S'il fallait citer un signe distinctif, on choisirait le nœud papillon. Il le porte de façon assez casual, et ce qu'il évoque, la tradition, le classicisme, l'élégance, l'originalité, la fantaisie, ne lui messied pas - l'autorisant à parler avec la même passion de cyclisme et de phénoménologie, de sports mécaniques et de théologie, de base-ball et d'érotique de la chair. Mais ce qui fait Jean-Luc Marion, ce n'est pas l'habit, bien sûr, mais l'œuvre, une œuvre considérable (1) qui le classe parmi les plus grands penseurs français. Cette œuvre, dont la première pierre, en 1975, fut Sur l'ontologie grise de Descartes, n'est pas d'un accès aisé, bien que le style d'exposition en soit limpide. Aussi faut-il se réjouir que, malgré de bonnes «raisons de s'abstenir», le philosophe se soit décidé à publier un livre d'entretiens, la Rigueur des choses, dans lequel, soumis aux questions du jeune cartésien Dan Arbib, il expose de façon très vivante les étapes de son itinéraire, tout en déliant les principaux «nœuds» de sa pensée.
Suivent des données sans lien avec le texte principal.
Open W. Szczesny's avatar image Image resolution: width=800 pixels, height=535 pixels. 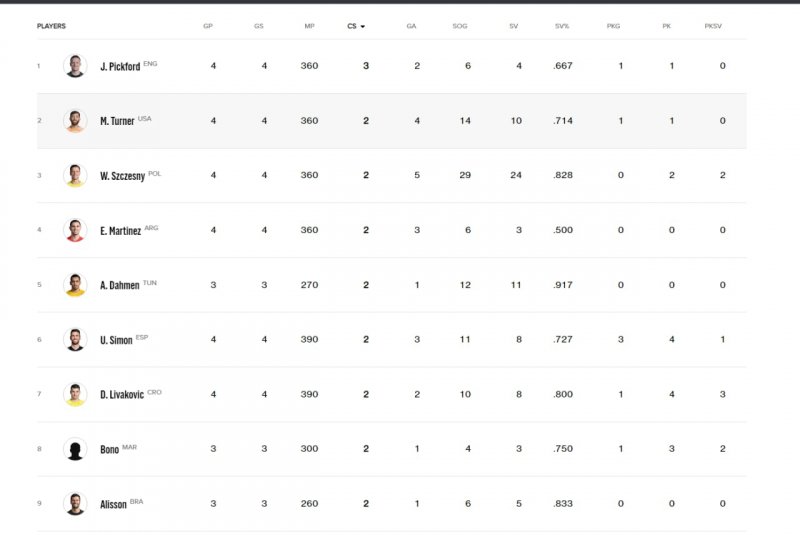(75, 175)
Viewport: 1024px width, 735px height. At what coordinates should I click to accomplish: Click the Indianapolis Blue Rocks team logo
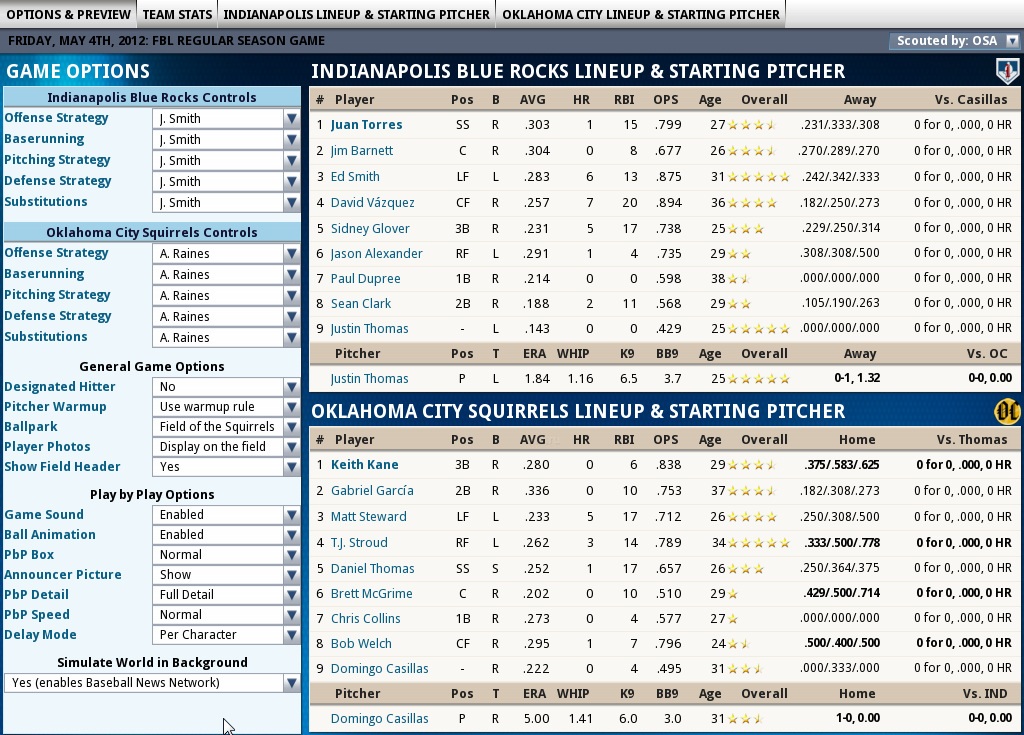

«Obscure évidence». Le chemin de Damas de Jean-Luc Marion, c'est une allée du jardin du Luxembourg, à Paris. Il est alors en hypokhâgne, au lycée Condorcet, et a comme une révélation ou l'intuition d'une «obscure évidence» : la «question de l'être» n'est pas première. «Je n'en suis pas pour autant tombé en catalepsie, mais cela m'a frappé peut-être comme l'arbre de Sartre.»